Несмотря на обилие накопленного материала – в моем собрании уже более семи тысяч единиц хранения петербургского городского фольклора – он ни в коем случае не претендует на полноту. Фольклорное наследие неисчерпаемо, как и современное мифотворчество, питаемое из неиссякаемого источника петербургской жизни.
Однако даже незначительный опыт поиска фольклора дает невеселые результаты. Несмотря на то что его много, а по некоторым оценкам, очень много, в большинстве своем фольклор былых времен сохранился только в художественной литературе и дневниковых записях, причем чаще всего он выполнял исключительно иллюстративную роль. Даже такие писатели, как Пыляев или Столпянский, не ставили перед собой задачи собрать фольклор. Они его просто использовали в своем творчестве. Легко представить, сколько бесценного материала, особенно наиболее летучего, такого как крылатые выражения, пословицы, неофициальные названия, выкрики торговцев-разносчиков, курьезные объявления и вывески и многое-многое другое, не переданное из уст в уста, покружив в закоулках памяти, безвозвратно утрачивается. Судьба материальной культуры в этом смысле более благополучна. Она, эта культура, может рассчитывать на археологические раскопки в будущем.

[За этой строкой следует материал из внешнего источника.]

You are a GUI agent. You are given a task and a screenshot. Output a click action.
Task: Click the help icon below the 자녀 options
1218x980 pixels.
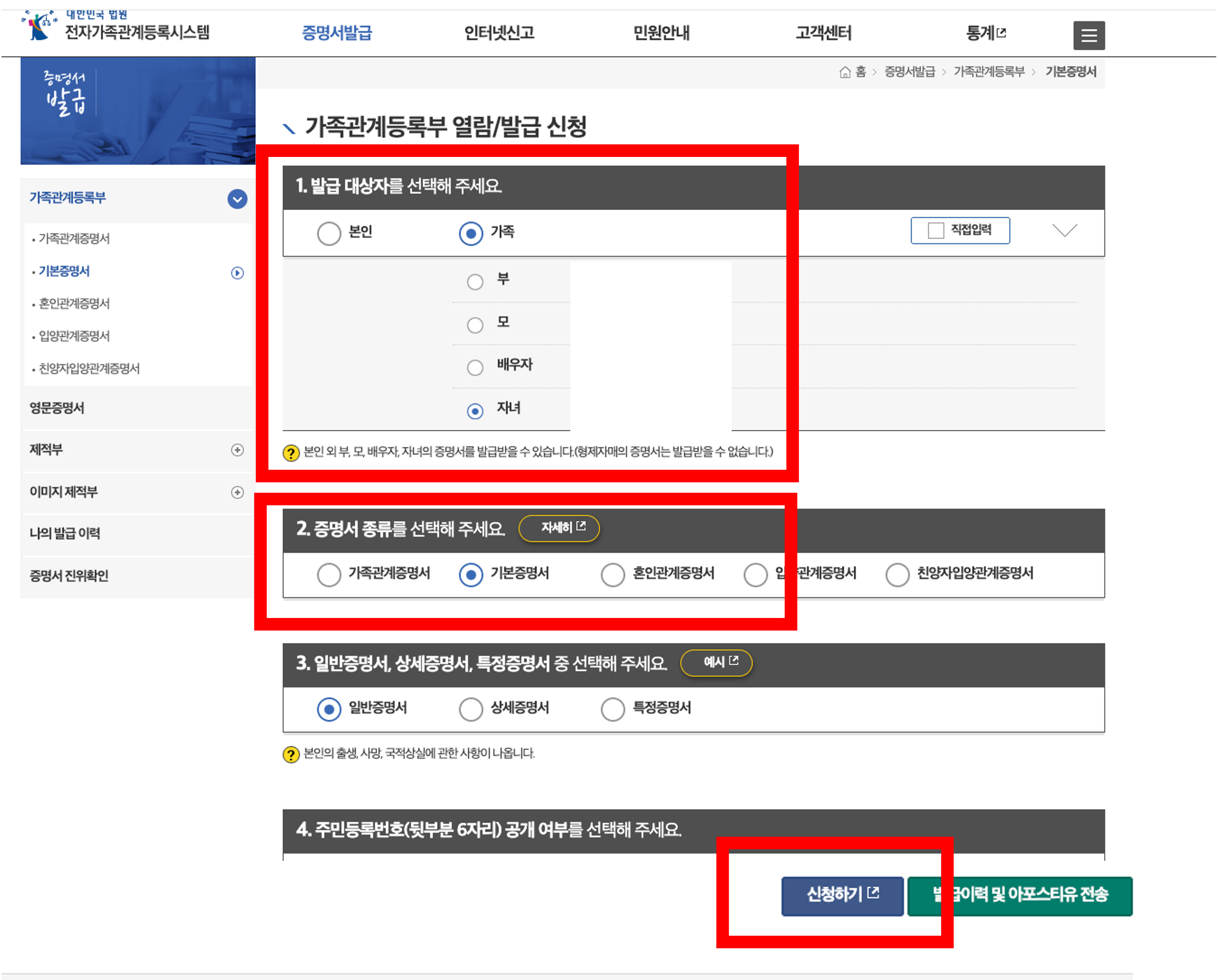click(x=290, y=453)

В связи с этим давно не дает мне покоя мысль об образовании в Петербурге некоей Городской Экспедиции Петербургского Фольклора, которая могла бы постоянно вслушиваться в профессиональный жаргон и молодежный сленг, в детские игровые речевки и обыденную речь горожан, вчитываться в художественную литературу и периодическую печать, всматриваться в неофициальные граффити и полуофициальные вывески и все это с одной целью – создать Единый Свод Петербургского Фольклора.
Такое под силу только всем вместе.
Наше приглашение в мир петербургского городского фольклора – это одновременно и приглашение к работе.